I know they have a solid Blue Crowntail at our petco.


----------



## L.c. (Jan 20, 2006)

we dont even have a petco....just Petsmart...and all they have are crappy looking scrawney bettas and old bettas


----------



## Damon (Jan 18, 2005)

No such thing as a purple betta. As for solid blue, a good quality ct will cost you $25.00 easily. You can find culls at petco and the such for much cheaper but they will be flawed.
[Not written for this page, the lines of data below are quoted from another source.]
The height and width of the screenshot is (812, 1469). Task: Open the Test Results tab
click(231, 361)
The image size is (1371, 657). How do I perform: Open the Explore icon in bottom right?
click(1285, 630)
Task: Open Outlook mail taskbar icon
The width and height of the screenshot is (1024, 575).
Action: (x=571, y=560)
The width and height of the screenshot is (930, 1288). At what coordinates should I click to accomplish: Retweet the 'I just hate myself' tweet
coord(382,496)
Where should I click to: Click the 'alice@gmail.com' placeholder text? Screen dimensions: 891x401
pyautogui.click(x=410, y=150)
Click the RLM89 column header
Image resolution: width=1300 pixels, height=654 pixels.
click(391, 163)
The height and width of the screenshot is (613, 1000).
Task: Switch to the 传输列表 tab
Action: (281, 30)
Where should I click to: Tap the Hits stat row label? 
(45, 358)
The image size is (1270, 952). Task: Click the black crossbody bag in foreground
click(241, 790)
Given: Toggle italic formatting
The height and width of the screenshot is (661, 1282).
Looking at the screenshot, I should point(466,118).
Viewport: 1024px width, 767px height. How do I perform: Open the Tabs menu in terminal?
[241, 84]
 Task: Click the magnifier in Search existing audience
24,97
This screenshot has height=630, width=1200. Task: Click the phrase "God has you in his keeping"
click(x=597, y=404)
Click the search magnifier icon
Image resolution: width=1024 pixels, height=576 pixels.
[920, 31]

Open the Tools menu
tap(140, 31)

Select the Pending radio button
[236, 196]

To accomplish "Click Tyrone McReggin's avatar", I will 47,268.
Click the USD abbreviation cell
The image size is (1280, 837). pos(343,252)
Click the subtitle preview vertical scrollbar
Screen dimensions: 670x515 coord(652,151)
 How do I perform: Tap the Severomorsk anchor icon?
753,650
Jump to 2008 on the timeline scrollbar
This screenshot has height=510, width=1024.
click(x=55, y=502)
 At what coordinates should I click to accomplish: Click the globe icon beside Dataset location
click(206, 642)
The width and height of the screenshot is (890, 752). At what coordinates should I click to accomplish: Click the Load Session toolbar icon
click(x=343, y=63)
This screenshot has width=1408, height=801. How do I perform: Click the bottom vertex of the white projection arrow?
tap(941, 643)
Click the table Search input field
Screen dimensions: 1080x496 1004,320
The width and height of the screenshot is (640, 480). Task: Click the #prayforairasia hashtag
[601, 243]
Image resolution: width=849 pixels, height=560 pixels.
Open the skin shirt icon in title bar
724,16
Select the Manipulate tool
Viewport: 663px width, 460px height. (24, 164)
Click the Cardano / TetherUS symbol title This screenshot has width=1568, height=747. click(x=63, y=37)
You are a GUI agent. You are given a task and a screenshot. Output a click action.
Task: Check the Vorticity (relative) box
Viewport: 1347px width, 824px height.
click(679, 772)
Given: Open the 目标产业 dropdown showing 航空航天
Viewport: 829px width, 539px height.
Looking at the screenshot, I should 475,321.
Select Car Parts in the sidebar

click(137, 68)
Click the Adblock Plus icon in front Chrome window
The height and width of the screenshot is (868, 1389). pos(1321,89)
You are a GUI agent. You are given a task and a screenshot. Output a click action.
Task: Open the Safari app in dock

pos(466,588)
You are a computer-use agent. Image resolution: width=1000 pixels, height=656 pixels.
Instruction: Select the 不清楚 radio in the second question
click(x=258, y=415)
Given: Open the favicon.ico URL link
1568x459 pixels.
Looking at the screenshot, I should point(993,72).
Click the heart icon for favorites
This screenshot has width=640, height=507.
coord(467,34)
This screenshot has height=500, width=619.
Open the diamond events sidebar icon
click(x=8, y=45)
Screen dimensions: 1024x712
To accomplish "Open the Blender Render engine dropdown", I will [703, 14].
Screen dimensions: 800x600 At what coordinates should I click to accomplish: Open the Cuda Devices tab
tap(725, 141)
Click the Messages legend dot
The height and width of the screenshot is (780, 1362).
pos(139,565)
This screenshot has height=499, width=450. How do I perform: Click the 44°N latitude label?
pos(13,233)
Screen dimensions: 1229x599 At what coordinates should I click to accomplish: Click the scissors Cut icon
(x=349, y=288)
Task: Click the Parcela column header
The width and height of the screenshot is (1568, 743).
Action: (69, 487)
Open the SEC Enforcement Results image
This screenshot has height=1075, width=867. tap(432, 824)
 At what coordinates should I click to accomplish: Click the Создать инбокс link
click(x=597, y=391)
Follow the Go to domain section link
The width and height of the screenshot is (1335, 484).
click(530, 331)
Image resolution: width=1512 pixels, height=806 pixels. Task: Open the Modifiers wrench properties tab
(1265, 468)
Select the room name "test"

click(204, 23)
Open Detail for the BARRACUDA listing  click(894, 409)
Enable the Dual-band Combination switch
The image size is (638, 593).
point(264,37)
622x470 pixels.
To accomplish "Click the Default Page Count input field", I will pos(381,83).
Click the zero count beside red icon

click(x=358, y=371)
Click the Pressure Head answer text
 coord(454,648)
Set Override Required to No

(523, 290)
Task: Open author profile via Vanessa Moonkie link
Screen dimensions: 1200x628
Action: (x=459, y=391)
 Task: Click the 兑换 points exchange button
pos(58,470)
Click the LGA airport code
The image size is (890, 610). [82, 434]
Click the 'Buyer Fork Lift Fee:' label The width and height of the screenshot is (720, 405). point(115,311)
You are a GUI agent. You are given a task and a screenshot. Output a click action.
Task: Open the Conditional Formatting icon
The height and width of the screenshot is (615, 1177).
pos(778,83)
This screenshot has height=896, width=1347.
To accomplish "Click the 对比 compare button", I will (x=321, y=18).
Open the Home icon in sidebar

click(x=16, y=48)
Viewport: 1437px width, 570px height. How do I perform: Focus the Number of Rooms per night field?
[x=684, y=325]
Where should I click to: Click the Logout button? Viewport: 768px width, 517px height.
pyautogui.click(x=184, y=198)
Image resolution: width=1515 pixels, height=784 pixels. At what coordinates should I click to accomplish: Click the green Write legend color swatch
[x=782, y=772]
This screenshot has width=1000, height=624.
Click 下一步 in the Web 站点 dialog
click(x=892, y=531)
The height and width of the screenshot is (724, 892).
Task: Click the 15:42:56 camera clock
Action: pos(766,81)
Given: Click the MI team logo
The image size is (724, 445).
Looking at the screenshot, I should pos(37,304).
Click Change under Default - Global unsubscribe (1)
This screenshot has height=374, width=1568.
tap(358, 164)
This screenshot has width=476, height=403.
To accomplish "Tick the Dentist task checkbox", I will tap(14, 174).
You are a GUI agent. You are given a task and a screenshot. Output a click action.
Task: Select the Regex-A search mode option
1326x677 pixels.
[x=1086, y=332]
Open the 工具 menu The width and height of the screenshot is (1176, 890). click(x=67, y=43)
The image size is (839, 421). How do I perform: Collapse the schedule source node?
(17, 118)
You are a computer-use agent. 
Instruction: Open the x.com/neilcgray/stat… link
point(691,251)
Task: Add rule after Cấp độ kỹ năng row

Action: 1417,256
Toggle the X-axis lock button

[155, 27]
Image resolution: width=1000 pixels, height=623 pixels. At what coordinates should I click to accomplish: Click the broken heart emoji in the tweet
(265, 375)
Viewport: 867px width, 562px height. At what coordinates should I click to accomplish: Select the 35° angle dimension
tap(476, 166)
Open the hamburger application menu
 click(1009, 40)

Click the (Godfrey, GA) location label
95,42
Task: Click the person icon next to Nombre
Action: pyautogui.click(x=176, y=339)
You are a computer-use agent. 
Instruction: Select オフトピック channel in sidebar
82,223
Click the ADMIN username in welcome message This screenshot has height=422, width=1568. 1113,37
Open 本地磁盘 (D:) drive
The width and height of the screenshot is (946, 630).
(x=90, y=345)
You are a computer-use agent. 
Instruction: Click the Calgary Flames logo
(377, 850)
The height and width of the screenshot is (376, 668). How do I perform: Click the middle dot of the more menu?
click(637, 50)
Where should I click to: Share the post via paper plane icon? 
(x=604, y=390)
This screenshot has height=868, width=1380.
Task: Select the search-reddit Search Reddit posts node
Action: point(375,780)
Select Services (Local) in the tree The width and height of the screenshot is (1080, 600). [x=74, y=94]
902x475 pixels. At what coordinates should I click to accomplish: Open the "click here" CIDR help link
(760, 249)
Hard to find true halfmoons as what you see on places like aquabid are usually not hm by IBC standards.


----------



## L.c. (Jan 20, 2006)

I really really like the crown tails
So im going against what I said about paying over 25 bucks for one
I found a solid blue pair for 30 bucks on aquabid
you can look and tell me what you think if ya want...their listed under solid blue crowntail pair
i was also interested in this Show quality extended red CT
red is just so boring to me though....
i think im going to get a blue female and a pink female....but im just going to start off with the pair
i have a spair 20 gallon tank in my garage....i want to breed them just once....sorry im a loser...haha i think fish are fun and interesting....wanna know how boring I am....I also have baby turtles 
Im not going to breed for a while ....i want to learn everything their is to learn and get all of the equipment
But eventually i want to get solid reds and yellows and green male and female crowntails.....if i can master the art of betta breeding mua hahaha...yeah....


----------



## ron v (Feb 24, 2005)

Good luck L.C. You might wanna ask about shipping costs before you bid.


----------



## L.c. (Jan 20, 2006)

they are sort of an early Valintines gift for me..haha...instead of flowers I ask for fish
i have a question...how old is the best age for bettas to mate...like hows a year?
Cause I dont plan on breeing them for a while


----------



## Damon (Jan 18, 2005)

Best age for breeding is 5-8 months. After 14 months, you may have problems with males wanting to breed.


----------



## BlueMaxx (Jan 10, 2006)

I have a crown tail I don't know how old he is. Sure is pretty


----------